- **Task goal**
When you reach the line containing "Screen dimensions: 750x549" in the records below, set it down exactly, together with every later line through the end, but not the pictures.

- **Data records**
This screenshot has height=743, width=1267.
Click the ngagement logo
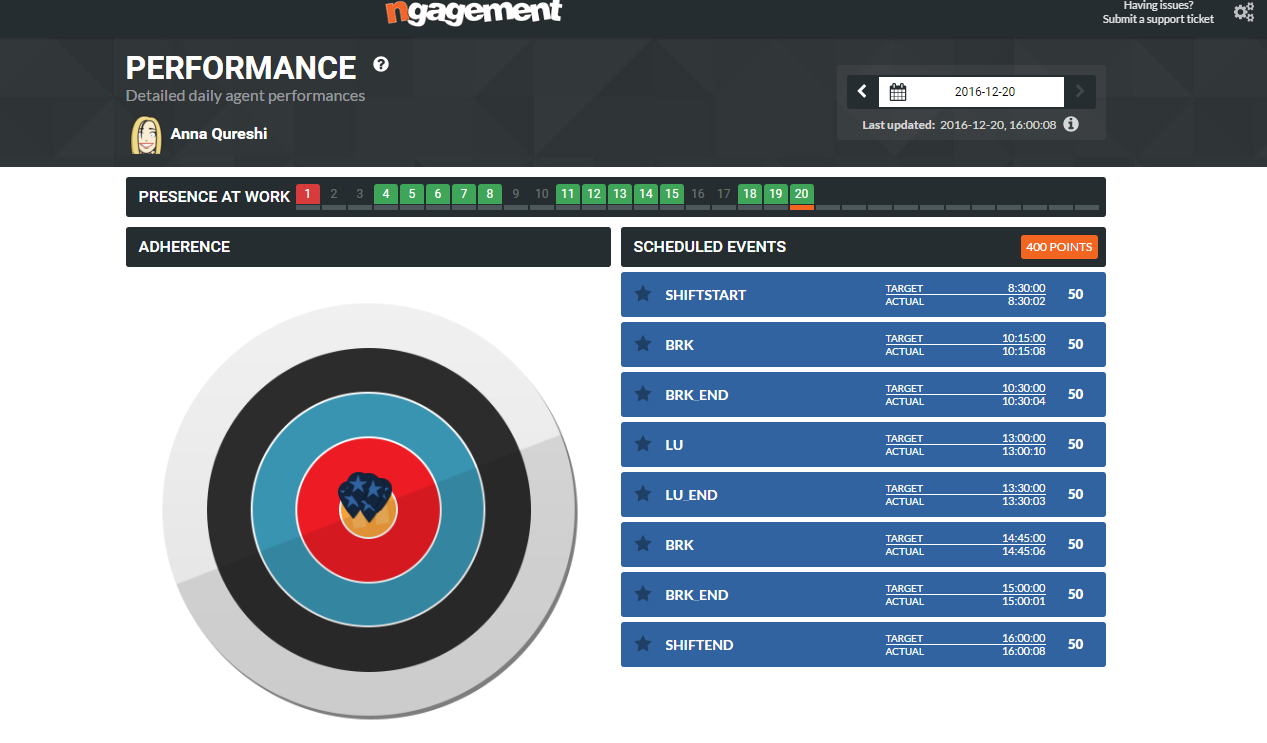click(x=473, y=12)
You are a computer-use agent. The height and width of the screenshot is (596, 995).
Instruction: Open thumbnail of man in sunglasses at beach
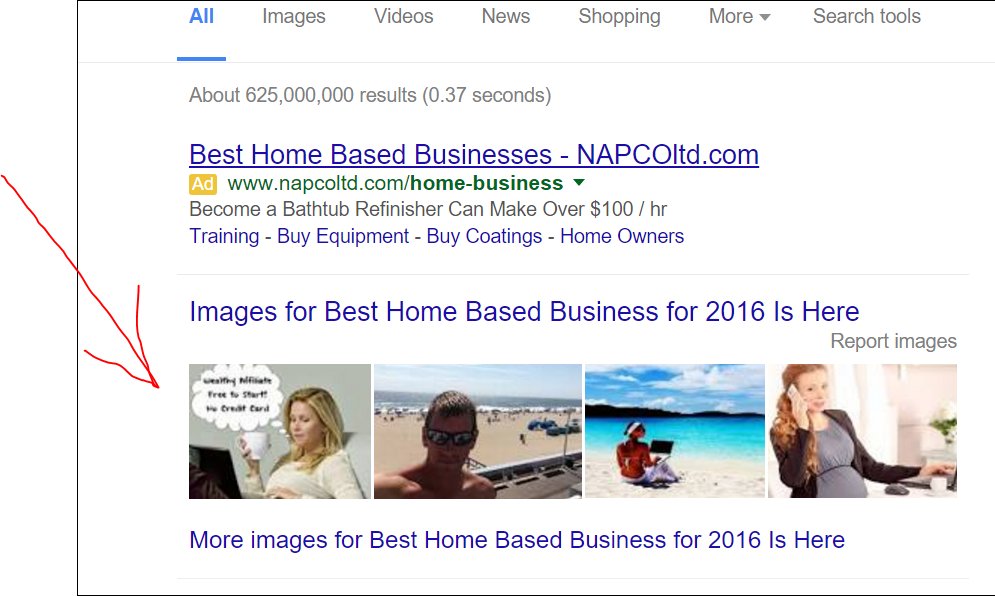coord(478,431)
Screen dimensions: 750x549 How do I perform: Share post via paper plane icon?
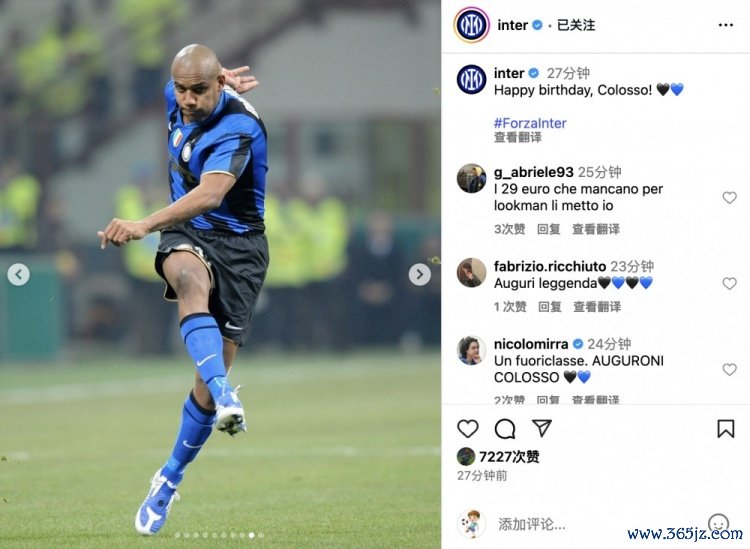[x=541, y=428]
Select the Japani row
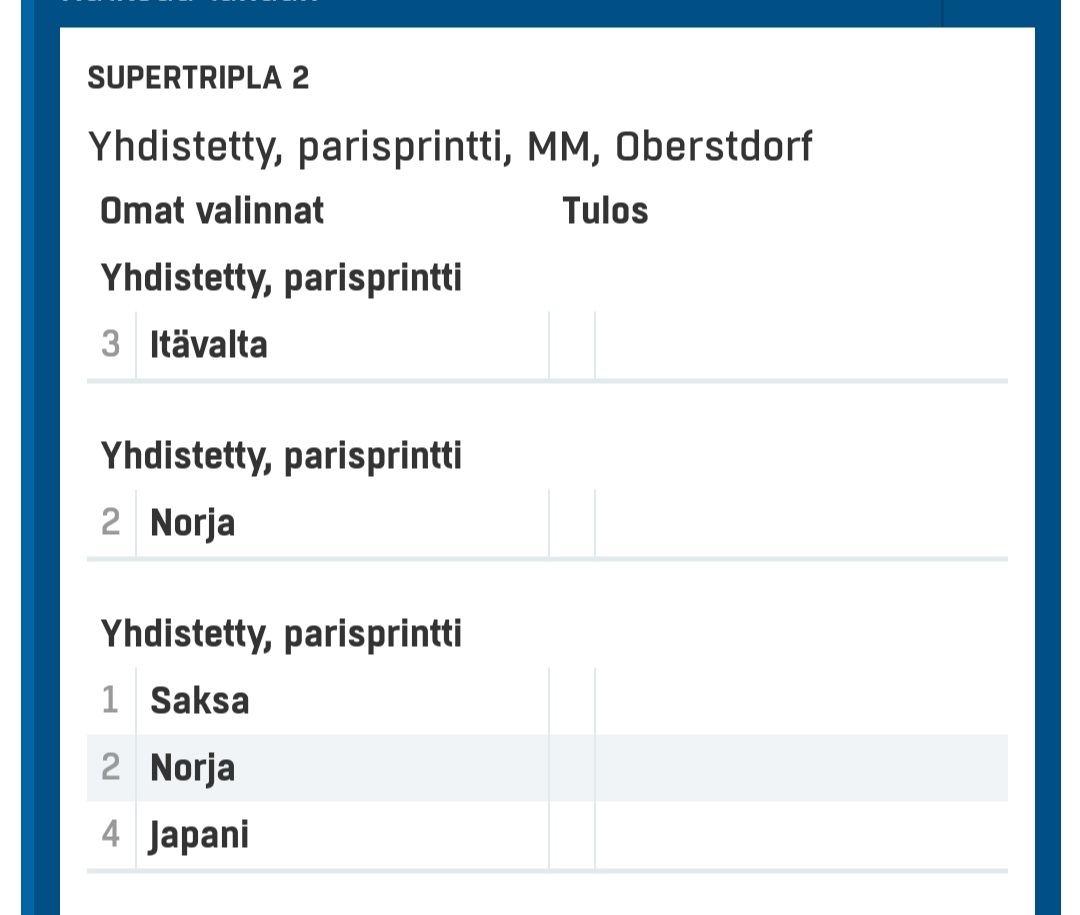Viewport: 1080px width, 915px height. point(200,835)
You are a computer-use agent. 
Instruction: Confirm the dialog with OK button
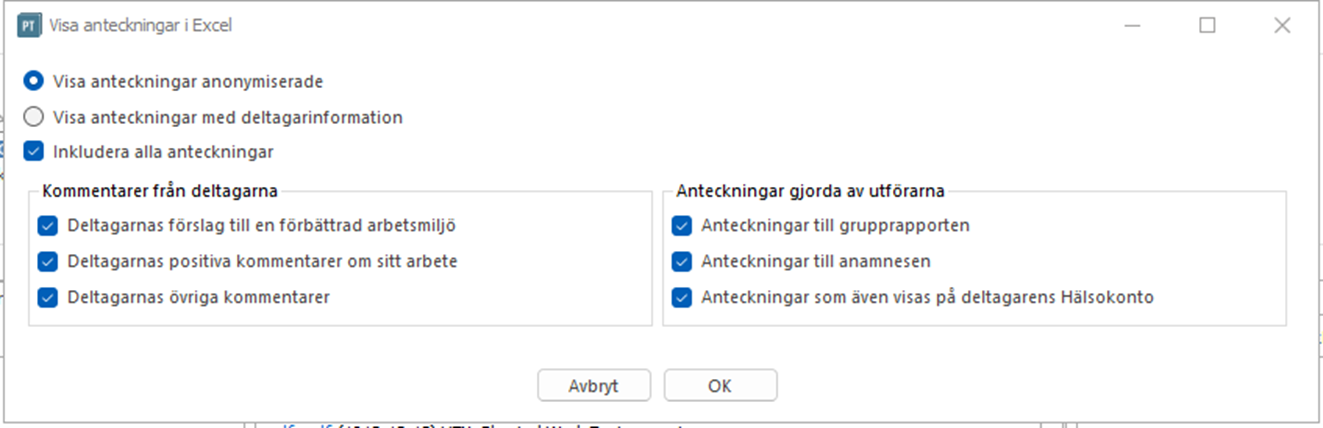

- **Written response**
Screen dimensions: 750x549 How do I perform: Share post via paper plane icon?
[x=541, y=428]
Select the Japani row
Viewport: 1080px width, 915px height. point(200,835)
You are a computer-use agent. 
Instruction: Confirm the dialog with OK button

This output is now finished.